The choreographic project which will be unveiled at the height of the festival on June 19 and 20, and one which is by no means inferior to the opera performance in terms of its significance and ground-breaking nature, is the avant-garde ballet Nicht Sсhlafen (Don’t Sleep) by the famous Belgian choreographer Alain Platel. Due to be performed by the artists of his dance company ‘les ballets C de la B’, the ballet features bold and harsh choreography by Alain Platel set to the music of Gustav Mahler. This in turn is contrasted with African polyphonic singing and radical, disturbing set design by the Dutch artist Berlinde de Bruyckere. It was first presented to the public on RUHRtriennale in 2016.
The ballet toured several major European festival venues and now is going to be performed in Russia for the first time. Platel’s creativity, however, is already known to the festival audience: in 2014, he and his artists performed at the Diaghilev Festival vocal and choreographic composition C (h)oeurs to music by Verdi and Wagner.
The research of various forms of creative pursuit will continue with the production of Needles and Opium by the founder of the Ex Machina theatre company, theatre and film director Robert Lepage, a stage composition performed by the Austrian actress Isabel Karajan — Miss Death meets Mr. Shostakovich — and a new project by Meredith Monk — a major representative of the New York avant-garde movement, working at the crossroads of various artistic practices in Cellular Songs.
One of the most anticipated events of the festival is the performance of Gustav Mahler’s symphony by the Festival Orchestra conducted by Teodor Currentzis which traditionally closes the festival programme. This time Symphony No. 4 and related compositions from the vocal cycle Des Knaben Wunderhorn will be performed.
TO SLEEP OR NOT TO SLEEP — NEW FESTIVAL FORMATS
The concert programme of the festival is calmer stylistically, but no less bright and rich in terms of content, and marked by chamber concerts, solo performances, and a gala featuring outstanding contemporary musicians.
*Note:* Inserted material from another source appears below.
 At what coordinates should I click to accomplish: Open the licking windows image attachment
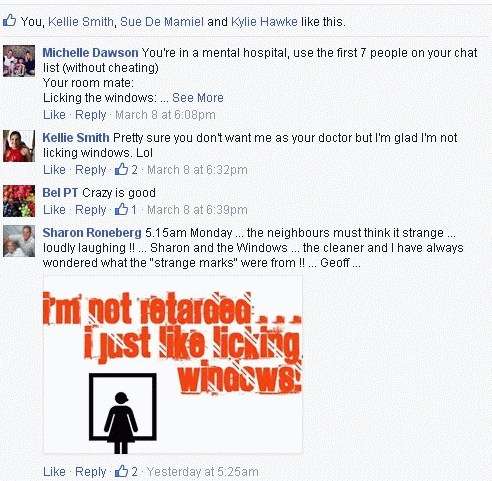[173, 365]
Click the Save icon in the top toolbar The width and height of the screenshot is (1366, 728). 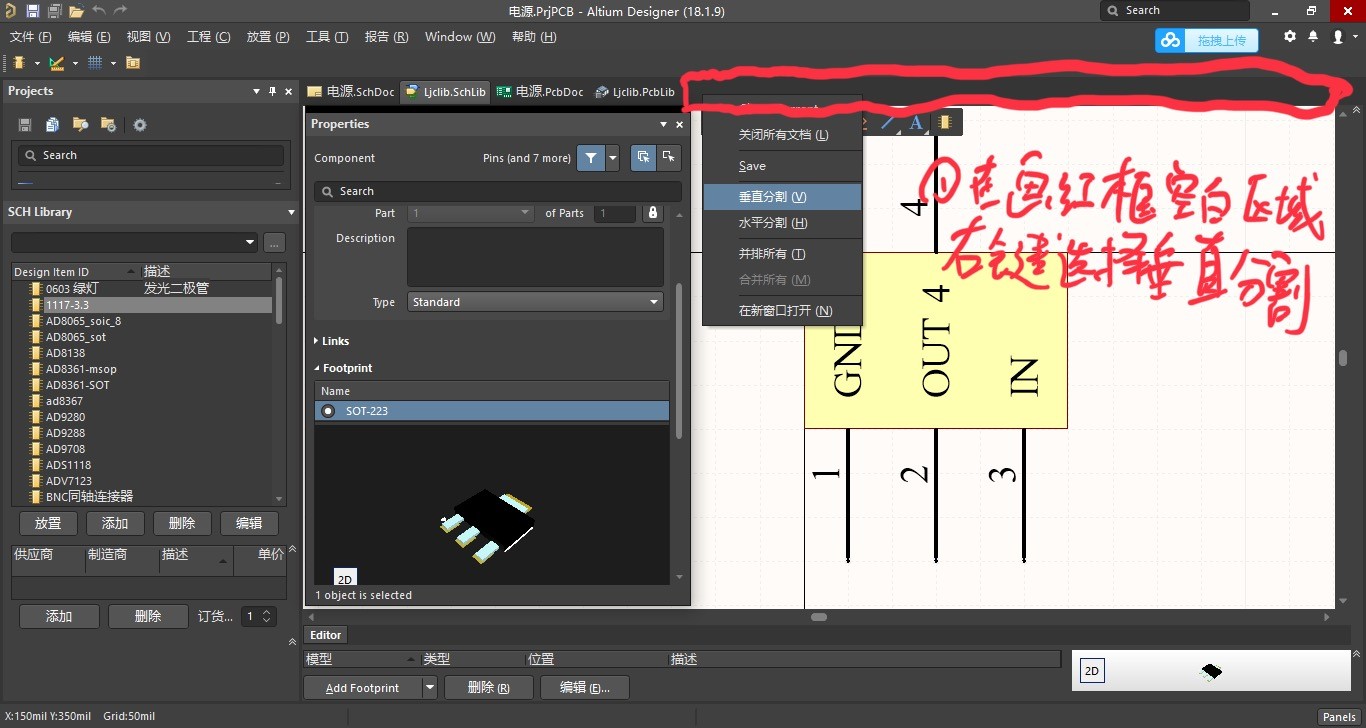33,9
For the first time in recent years jazz music will be performed at the Diaghilev Festival by the acknowledged master of improvisation — London musician of Russian origin Zhenya Strigalev. And, as usual, there will be early music in the programme. The Belgian graindelavoix ensemble, boasting the ideal authentic playing technique and which already performed at the festival in 2016, returns with polyphonic Byzantine and Greek music. The festival audience will have the opportunity to hear the complete Bukovina Songs piano cycle by Leonid Desyatnikov performed by the Perm Opera prima Nadezhda Pavlova and pianist Alexei Goribol. The cycle will be performed in full in Russia for the first time.
Another regular participant at the festival — the Moscow Contemporary Music Ensemble (MCME) — will continue to explore contemporary music through the works of Georg Friedrich Haas, Arvo Pärt and Enno Poppe. The musicAeterna chorus will perform fragments of the cycle of Marian antiphons by the young composer Alexey Retinsky, whose piece Teodor Currentzis first premiered to the Russian public in Moscow this February.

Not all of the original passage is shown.